:: ЦИТИРУЕМЫЙ ОТРЫВОК

Каменные стены ограждали их от гор, словно сложенные чашей ладони. Поджарый хмонг, на лице которого только начали появляться морщины, терпеливо выкорчевывал очередной булыжник, чтобы построить еще одну перегородку. Я бросила рюкзак, чтобы помочь ему, и вместе нам удалось сдвинуть камень с места.
Мы с ним ни словом не обменялись. Иногда он указывал мне направление запачканным пальцем, а я вопросительно поднимала брови, спрашивая, что делать. Мы по очереди брали его ржавый лом, время от времени останавливаясь, чтобы сровнять впадины на поверхности сыпучей серой земли там, где лежали тяжелые камни. Он работал с неторопливым усердием человека, который не опаздывает на электричку или свидание, у которого нет ни дневной квоты, ни начальства. Пару раз я даже подгоняла его нетерпеливым жестом или сдавленным звуком. «Мы могли бы огородить поле намного быстрее, – думала я, – если бы только он поторопился». Он время от времени останавливался, делал шаг в сторону и оценивал проделанную работу.
Через час я вымоталась, он же ни капли не устал. Я присела и стала наблюдать, как он ищет клиновидный камень, чтобы приподнять с его помощью булыжник покрупнее, и мне наконец все стало ясно. Этому крестьянину предстояло пробыть здесь до темноты; то же самое повторится и завтра, и послезавтра, и через день. Прогресс – прийти раньше, уйти раньше и сделать больше, купить более совершенные инструменты, чтобы увеличить производительность и больше заработать, – здесь все это не имело значения. Поля были всегда и всегда будут. Я сидела, глядя на журчащую реку, по берегам которой высились древние стены из камней, построенные человеческими руками, – и все амбиции вдруг утратили всякий смысл. Крестьянин работал на поле, как и его предки. И если его отцу хватило времени засеять поле и собрать урожай, то хватит и ему.

::::
:: ИСХОДНЫЙ МАТЕРИАЛ

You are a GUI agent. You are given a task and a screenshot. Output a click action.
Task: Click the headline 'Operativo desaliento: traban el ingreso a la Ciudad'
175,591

::::

**ЧТО СДЕЛАТЬ**:
**1.** Отредактируйте отрывок о крестьянине-хмонге: перепишите его от слов «Через час я» до слов «хватит и ему.» включительно, поставив «плоский» вместо «клиновидный».
**2.** Почему, судя по отрывку о крестьянине-хмонге, ему не было нужды спешить с работой? Ответьте в одном–трех предложениях.
**3.** Продолжите отрывок о крестьянине-хмонге, начав сразу после его последнего предложения.
Строки — это отдельный материал, к отрывку они не относятся.

**ОТВЕТЫ К ЗАДАНИЯМ**:
**1.**
Через час я вымоталась, он же ни капли не устал. Я присела и стала наблюдать, как он ищет плоский камень, чтобы приподнять с его помощью булыжник покрупнее, и мне наконец все стало ясно. Этому крестьянину предстояло пробыть здесь до темноты; то же самое повторится и завтра, и послезавтра, и через день. Прогресс – прийти раньше, уйти раньше и сделать больше, купить более совершенные инструменты, чтобы увеличить производительность и больше заработать, – здесь все это не имело значения. Поля были всегда и всегда будут. Я сидела, глядя на журчащую реку, по берегам которой высились древние стены из камней, построенные человеческими руками, – и все амбиции вдруг утратили всякий смысл. Крестьянин работал на поле, как и его предки. И если его отцу хватило времени засеять поле и собрать урожай, то хватит и ему.

**2.** Ему предстояло пробыть на поле до темноты, и то же самое повторится завтра, послезавтра и дальше, ведь поля были всегда и всегда будут. Если его отцу хватило времени засеять поле и собрать урожай, то хватит и ему.

**3.**
К обеду мои ноги покрылись пузырями, а рюкзак натер спину. Я нашла маленький холмик с краю тропинки и едва успела снять рюкзак, как откуда ни возьмись появились шестеро карапузов, сели кружком и принялись глазеть на меня. Дети во Вьетнаме вездесущи, как сверчки; обычно не проходило и пары минут, чтобы у меня не появилось с полдесятка зрителей, таращившихся изумленными глазами. На этот раз малышей сопровождала пожилая женщина с полной корзиной сорной травы и ровно половиной зубов во рту – нижних и верхних в левой части. Слегка перекошенное выражение лица она компенсировала, склоняя голову в противоположную сторону, что делало ее похожей на птицу. Она молча наблюдала, как я угощаю детей булочками, которые захватила с собой. Она не говорила по-вьетнамски, а я не знала языка хмонгов, но когда она предложила мне переночевать у нее дома жестом, понятным во всем мире – приложив две сомкнутые ладони к щеке, – я сразу ее поняла. Вскоре я уже шла за ней вверх по склону к ее глинобитной хижине.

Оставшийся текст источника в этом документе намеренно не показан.